I'm amazed that so few Americans - most notably, so few liberals - have protested his secretive remote-control assassination program. Drones have killed roughly 3,000 people in Yemen and Pakistan, including collateral-damage civilians, but the actual numbers are secret. So is the process. We don't know anything about the rules of engagement, how people wind up on Obama's hit list, who reviews the evidence, and what criteria are applied to that evidence.
The Fifth Amendment to the Constitution states that "No person shall be ... deprived of life ... without due process of law." Drones are inimical to due process. It would be nice to know how the administration's lawyers have addressed that conundrum in legal memos. Those memos exist, but they remain classified. The Obama team is reportedly writing rules for itself, a set of standards and procedures, but we may never know whether these rules are scrupulously followed, or even what they are.
Back in May 2009, Obama vowed that his national security actions would be transparent, so that Americans could "make informed judgments and hold us accountable." But nearly four years and hundreds of drone strikes later, his actions bring to mind the remark Michael Corleone utters near the end of The Godfather Part II: "If anything in this life is certain, if history has taught us anything, it's that you can kill anybody."
Granted, we're waging a global shadow war against bad actors who don't wear uniforms.

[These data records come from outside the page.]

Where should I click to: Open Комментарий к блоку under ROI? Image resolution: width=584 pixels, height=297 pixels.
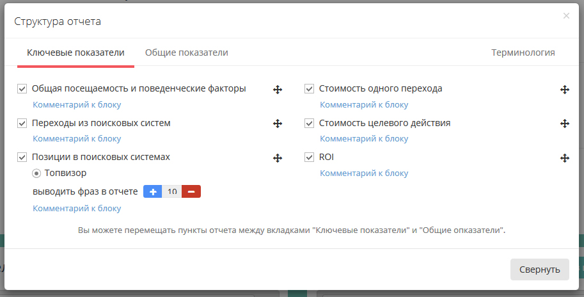[364, 173]
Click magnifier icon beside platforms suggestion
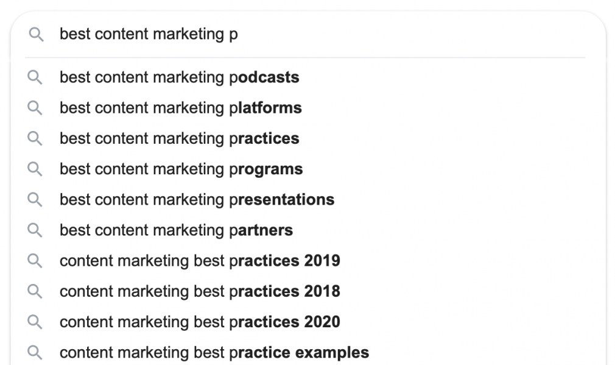This screenshot has height=365, width=615. tap(35, 108)
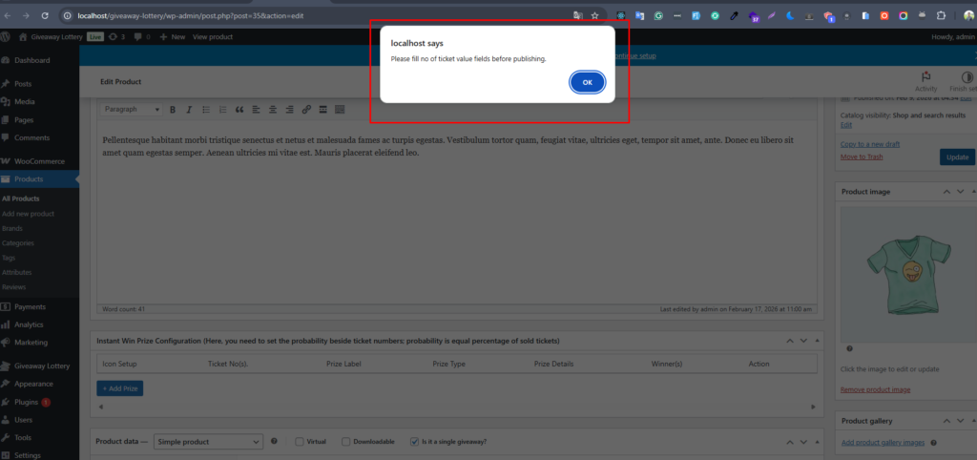The image size is (977, 460).
Task: Bookmark this page with the star icon
Action: (x=594, y=15)
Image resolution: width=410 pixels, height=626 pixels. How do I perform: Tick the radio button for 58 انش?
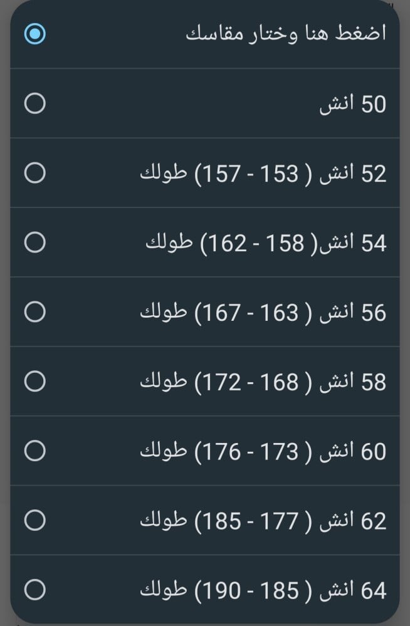[34, 381]
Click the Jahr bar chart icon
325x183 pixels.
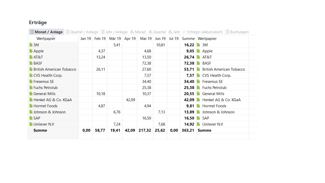pos(170,32)
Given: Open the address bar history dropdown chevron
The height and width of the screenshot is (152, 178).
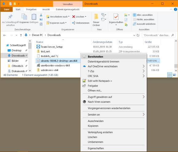Looking at the screenshot, I should tap(134, 35).
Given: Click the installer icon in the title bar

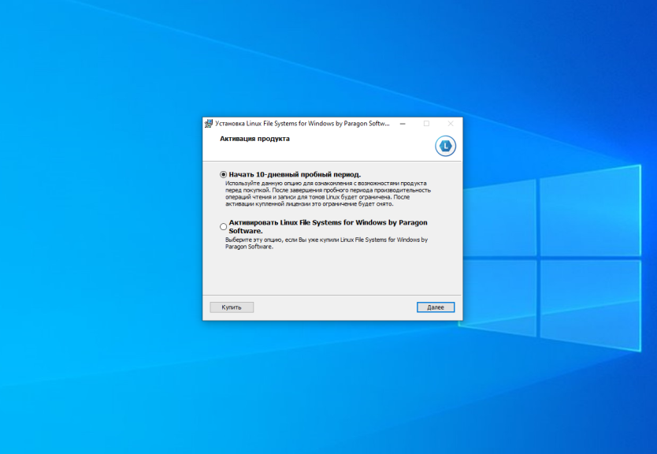Looking at the screenshot, I should [209, 124].
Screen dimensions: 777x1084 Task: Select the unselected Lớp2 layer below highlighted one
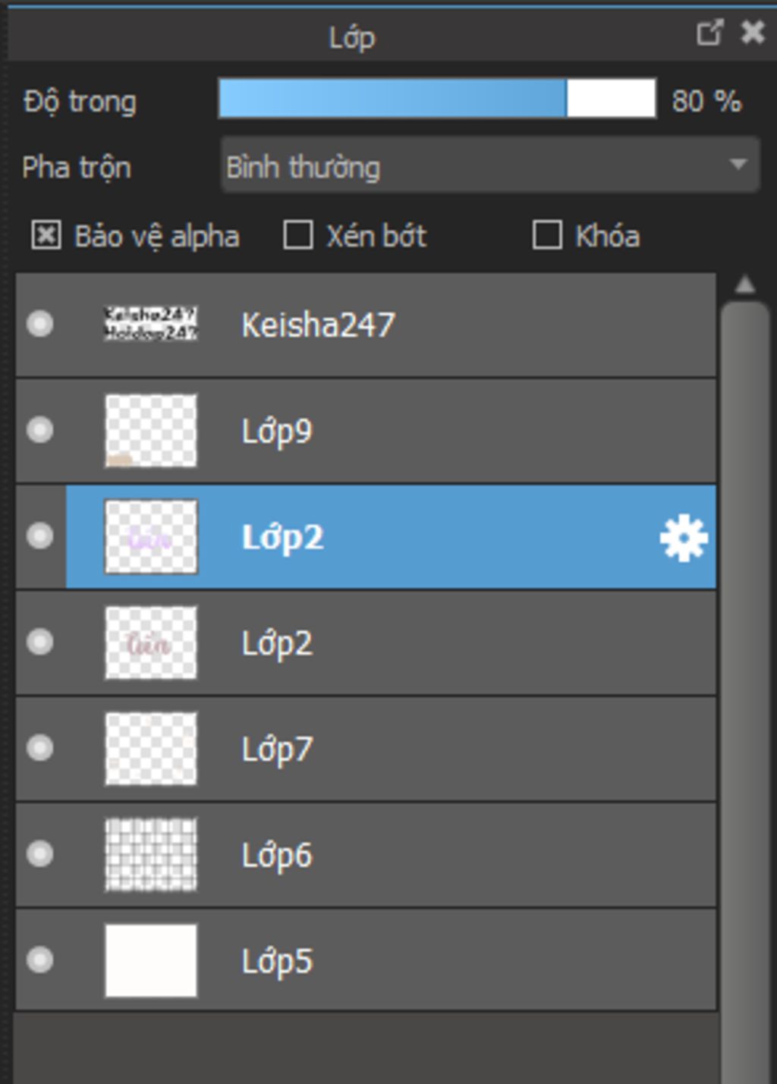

Drones often kill known terrorists who might otherwise murder innocent Americans. No weapon is flawless. And in war, even the good guys inadvertently kill civilians; during the D-Day invasion, the Allies killed an estimated 12,000 French and Belgian civilians who lived close to Nazi-controlled railroads.
But if George W. Bush were whacking thousands of foreigners (plus a few American citizens) using a hit list shrouded in secrecy, in apparent violation of the Fifth Amendment and in blatant violation of transparency promises, rest assured that liberal Democrats would be holding hearings and denouncing him on MSNBC.

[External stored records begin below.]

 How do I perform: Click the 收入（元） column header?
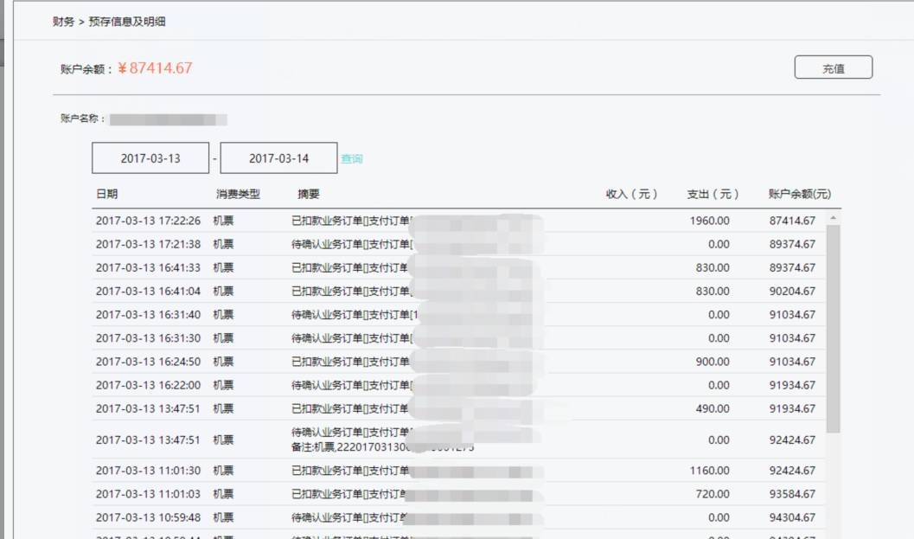(x=631, y=195)
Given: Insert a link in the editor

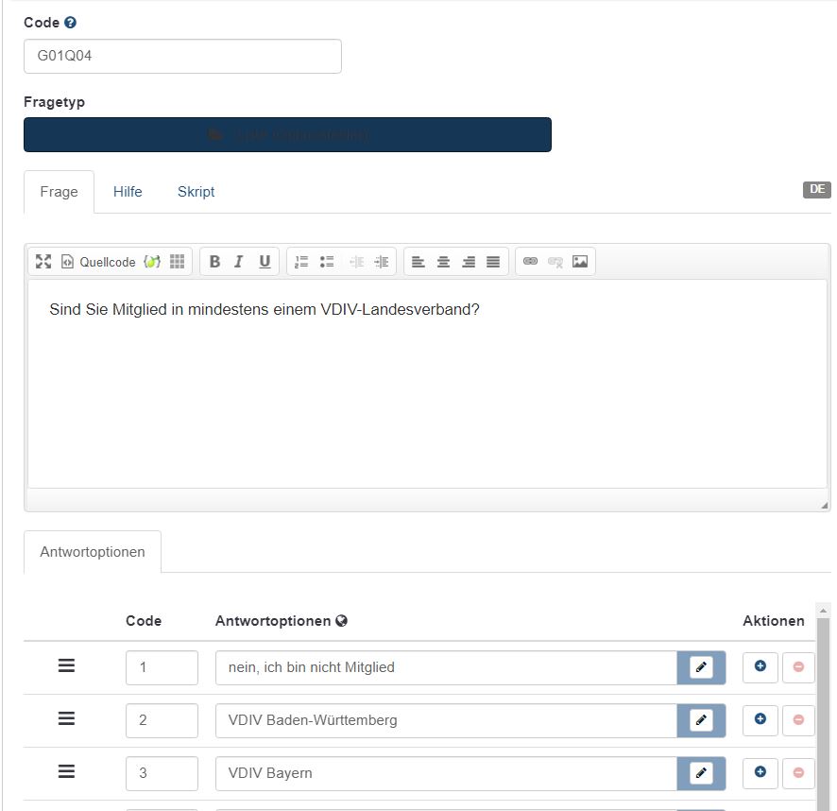Looking at the screenshot, I should point(530,262).
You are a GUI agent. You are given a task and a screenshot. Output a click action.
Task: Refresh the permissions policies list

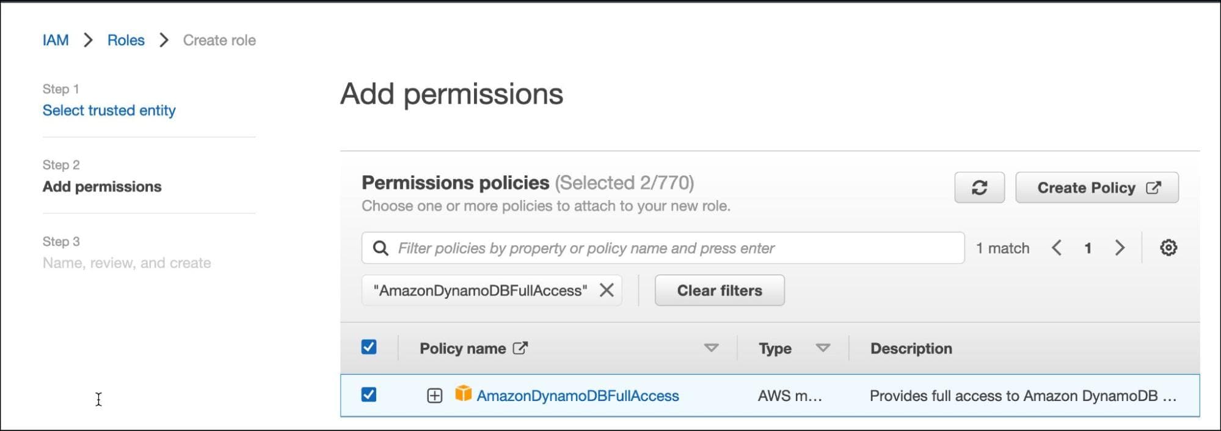coord(979,188)
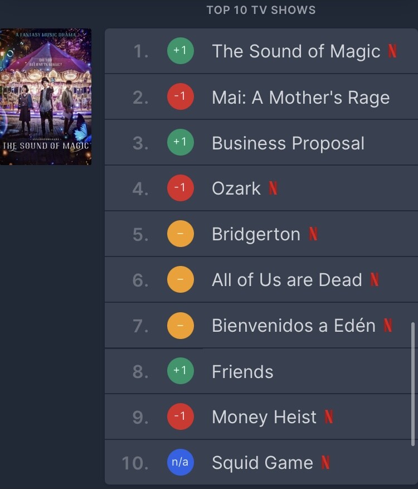The image size is (418, 489).
Task: Select the Friends entry in the list
Action: coord(242,372)
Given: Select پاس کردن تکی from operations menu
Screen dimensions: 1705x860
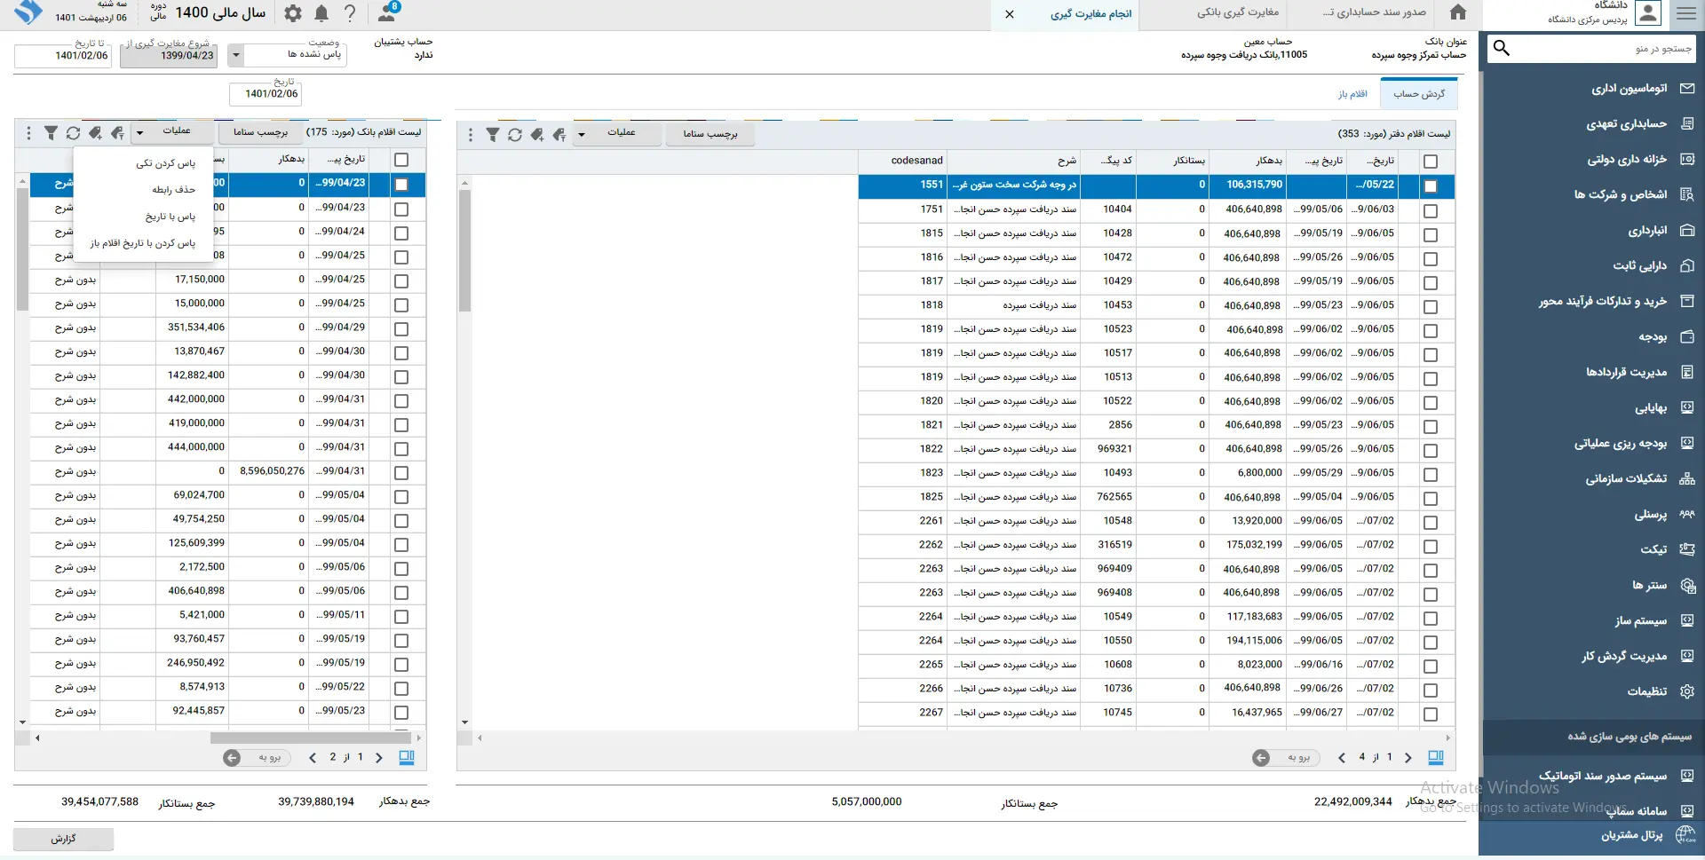Looking at the screenshot, I should (x=165, y=163).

They don't seem disturbed, however, that Obama has tripled down on Bush's nascent drone program, and that this president is doing so on the fly and in secret. Their partisan instincts appear to be trumping adherence to principle. But all presidents, regardless of party, need to be held accountable.
Speaking of drones on The Daily Show in October, Obama said that "one of the things we've got to do is put a legal architecture in place ... to make sure that not only am I reined in, but any president is reined in." It was a scary remark: It suggested that Obama has been waging unchecked war without that legal basis - with nothing to rein him in.
We don't know what we don't know. Obama said in September that the drones target known terrorists who pose "an imminent threat to the United States" (allowing us to invoke the doctrine of self-defense), but "imminent" appears to be a slippery term. Obama has reportedly authorized the use of drones in what the CIA calls "signature strikes" - those conducted against unidentified people who brandish guns in regions where militants are strong. In other words, drones are sometimes used preemptively, to kill those who might be a threat in the future. Obama is judge, jury, and executioner.
But who cares, right? This is all happening far away, to Muslims we will never know. Many liberals are fine with it because Obama is one of them, and many conservatives are mute because they know there's no percentage in attacking a president for being too tough on terrorism. That also explains why Congress hasn't lifted a finger to conduct any oversight. And most Americans would probably rather watch football than weigh the implications of drone warfare.
At least a few million Americans have also been watching the hot cable show Homeland, which is all about the unintended domestic consequences of a drone attack. The Showtime series features a hawkish vice president, in cahoots with the CIA, who authorizes a drone strike that destroys a Muslim school and kills the son of a known terrorist. The terrorist retaliates by plotting acts of revenge on American soil. Yeah, it's just a TV show, but Homeland prompts the viewer to consider whether drones might inspire blowback and perpetuate the cycle of violence.
So, at a minimum, let's ask: Is Obama authorized to kill anybody? Under what criteria? What's in the legal memos? How is the evidence weighed? What checks and balances have been established to ensure that drones are not abused by this president and those to follow?
We don't really know whether drones are the answer in the war against terrorism. But more of us should at least ask the questions.